## Brief:
Return exactly the lines from the start of the records below through the line containing "Task: Click the 70 level on RSI scale", both ends included, and leave out the pictures.

▼

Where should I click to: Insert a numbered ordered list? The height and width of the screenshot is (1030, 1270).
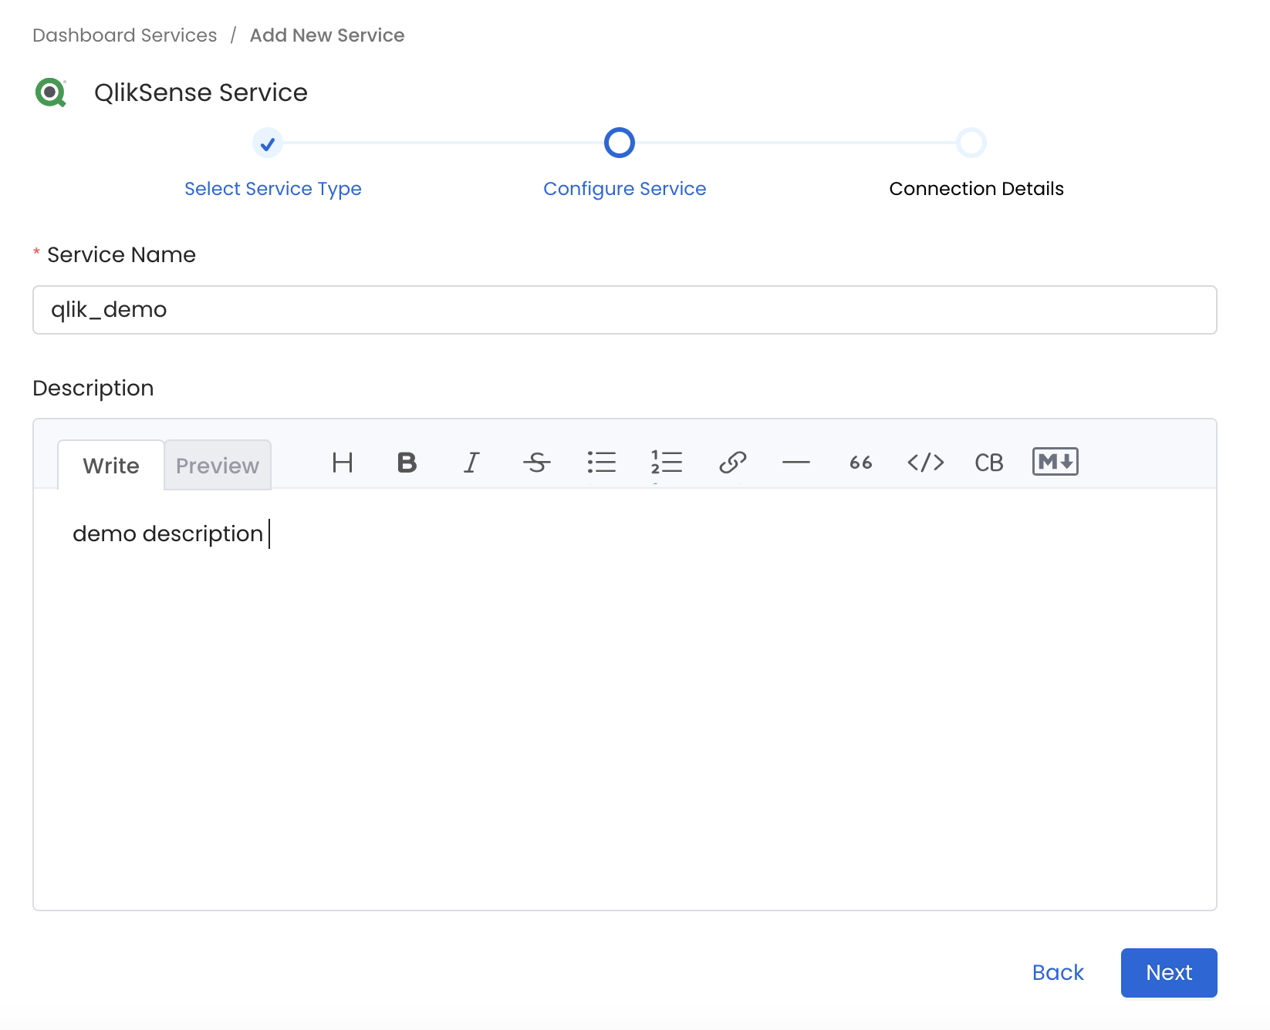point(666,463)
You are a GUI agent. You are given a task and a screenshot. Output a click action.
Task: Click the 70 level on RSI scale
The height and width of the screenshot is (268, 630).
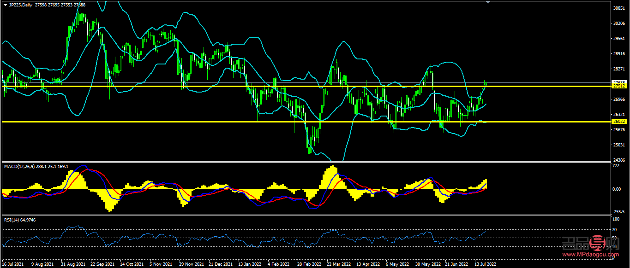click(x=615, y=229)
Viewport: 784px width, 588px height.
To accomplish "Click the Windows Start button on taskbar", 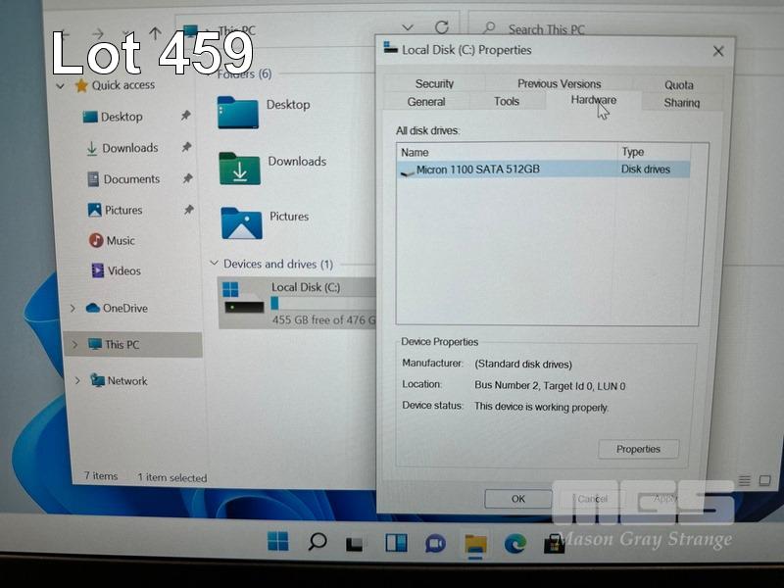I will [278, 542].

▲

## Task solution:
Where should I click to: Insert a numbered ordered list? The height and width of the screenshot is (1030, 1270).
point(666,463)
You are a GUI agent. You are given a task and a screenshot. Output a click action.
Task: Click the 70 level on RSI scale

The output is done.